Censures are mainly medicinal; they are meant to wake up a person to his wrongdoing so he can repent and return to normal functioning within the Church. Penalties that go beyond the medicinal and are primarily focused on achieving justice rather than healing are known as expiatory penalties.

The primary, but not exclusive, purpose of medicinal penalties, or censures (e.g., excommunication), is breaking contumacy [stubbornness], or contempt of Church authority, and reintegrating the offender within the community.

In contrast, expiatory penalties such as deprivation of office primarily envision restoring justice and repairing the ecclesial damage done by the offender (Beal, et al., New Commentary on the Code of Canon Law, at can. 1312).

If excommunication’s function is primarily medicinal, what effects does it have?

Under the 1917 Code, a person was kicked out of the Church. It provided that “excommunication is a censure by which one is excluded from the communion of the faithful” (can. 2257 §1).

However, this was not repeated in the 1983 Code, and so it lapsed (CIC [1983] 6 §1), so today, being excommunicated does not mean one is no longer in the Church.

Instead, the current (2021) revision prohibits an excommunicated person from doing a variety of things (can. 1331).

Thus, he is prohibited “from celebrating the sacrifice of the Eucharist and the other sacraments.” This means that an excommunicated priest could not celebrate any of the sacraments, and a layperson could not baptize anyone or get married.

Excommunicated clergy and laity are equally prohibited “from receiving the sacraments,” so it’s true that you can’t receive Holy Communion if you’re excommunicated, but that’s not what excommunication is. If it were, every time a person commits a mortal sin, he’d be excommunicated, and that’s not the case.
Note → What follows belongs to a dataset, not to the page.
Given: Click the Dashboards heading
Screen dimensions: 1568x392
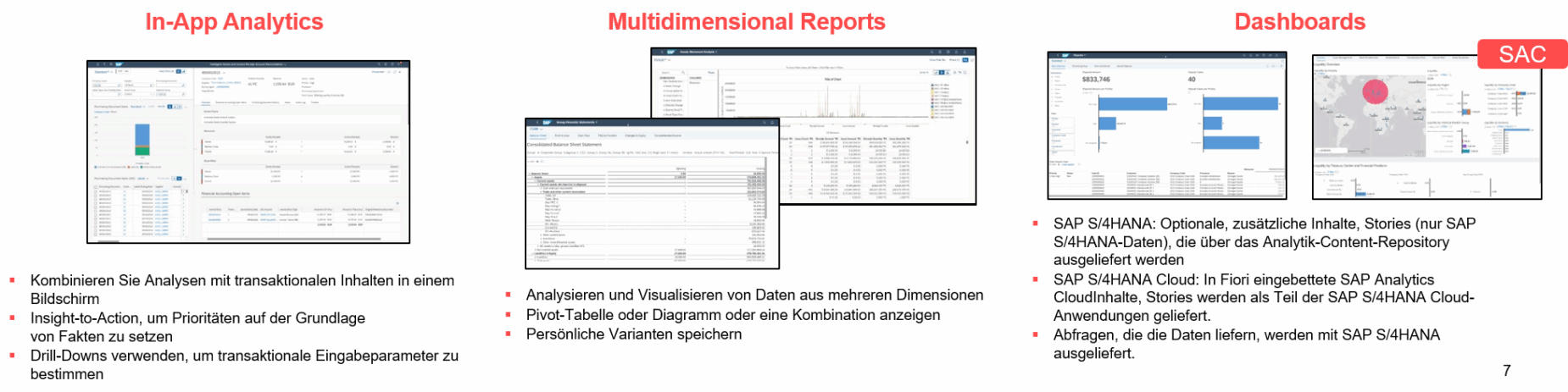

Clergy are called upon to administer sacramentals (e.g., blessings) and participate in non-sacramental liturgies (e.g., the liturgy of the hours). Laypeople can administer some sacramentals and take active parts in the liturgy of the hours, but when excommunicated, both clergy and laity are prohibited “from administering sacramentals and from celebrating the other ceremonies of liturgical worship.”

This does not mean that excommunicated people can’t be present at liturgies. In fact, they are still required to fulfill their Sunday obligation. But they are prohibited “from taking an active part in the celebrations listed above.”

They also are prohibited “from exercising any ecclesiastical offices, duties, ministries or functions.” In the case of laypeople, this would mean not functioning as catechists, altar servers, lectors, and so forth.

Finally, excommunicated people are prohibited “from performing acts of governance”—something that normally applies to clergy, as typically only they can perform legislative, executive, or judicial acts within the Church’s internal system of governance.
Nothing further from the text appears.